Woodfox was placed in solitary confinement in 1972 after being charged in the death of a Louisiana State Penitentiary guard in April of that year. The prison farm is more commonly known as the Angola prison, and it is Louisiana's only maximum-security prison.
He and two other state prisoners became known as the Angola 3 because of their long stretches in solitary confinement at Angola. The others were prisoners Robert King and Herman Wallace.
Woodfox and Wallace, who were both serving unrelated armed robbery sentences, had said they were singled out for harsh treatment, including isolation, because of their political activism.

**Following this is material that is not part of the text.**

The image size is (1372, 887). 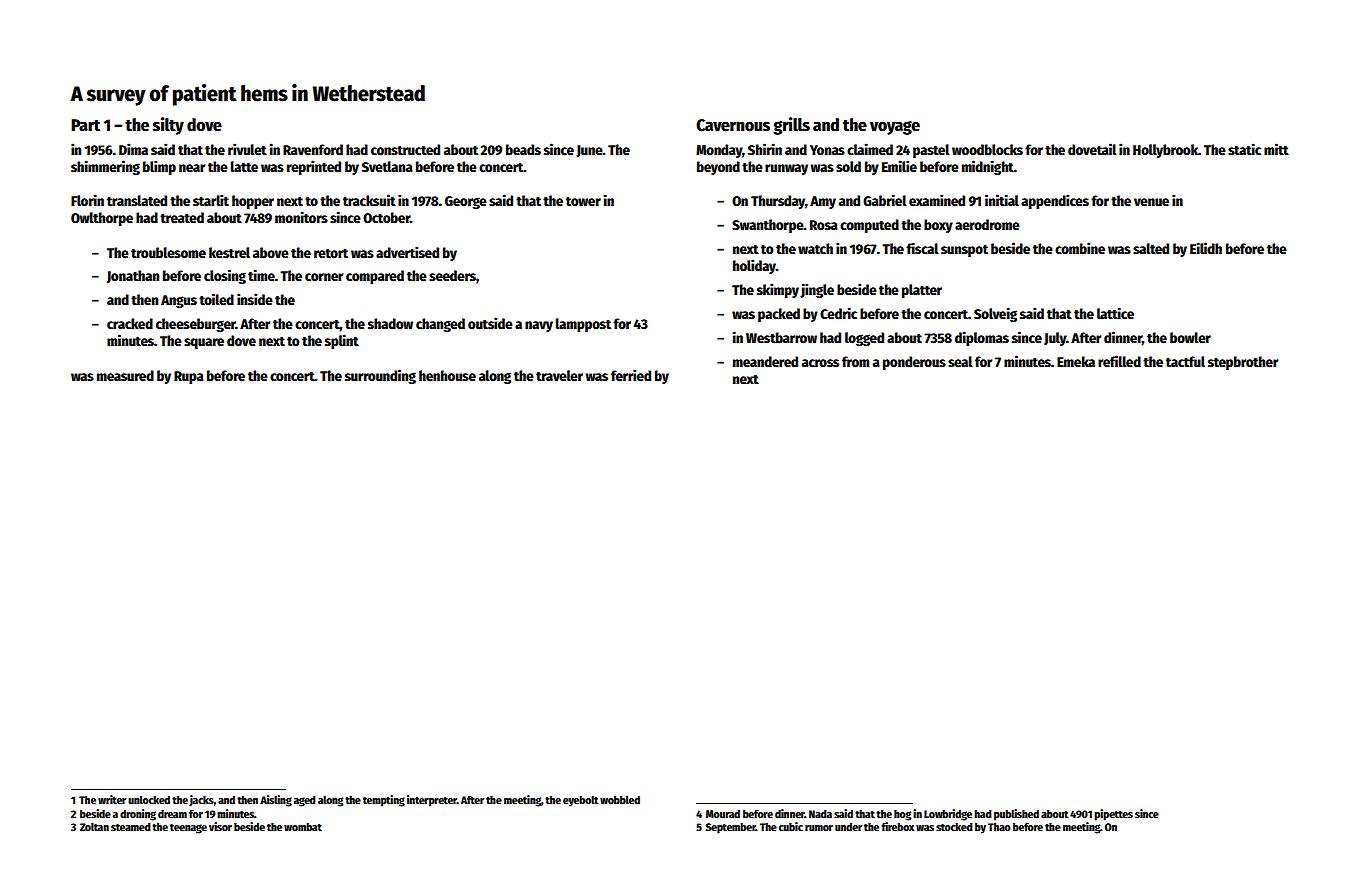 I want to click on surrounding, so click(x=380, y=376).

The two were Black Panthers and helped establish a prison chapter (PDF) of the Black Panther Party at the Angola prison in 1971, set up demonstrations and organized strikes for better conditions.
Wallace, convicted with Woodfox of murder in the death of guard Brent Miller, died days after a judge freed him and granted him a new trial in 2013. King was released in 2001 after his conviction in the death of a fellow inmate in 1973 was reversed.
Woodfox has been tried and convicted twice in the guard's death, but both convictions were overturned. Brady said the "exceptional circumstances" of the case had led him to bar the state from seeking a third trial. In his ruling, he cited doubt that the state could provide a "fair third trial," the inmate's age and poor health, the unavailability of witnesses, "the prejudice done onto Mr. Woodfox by spending over 40 years in solitary confinement" and "the very fact that Mr. Woodfox has already been tried twice."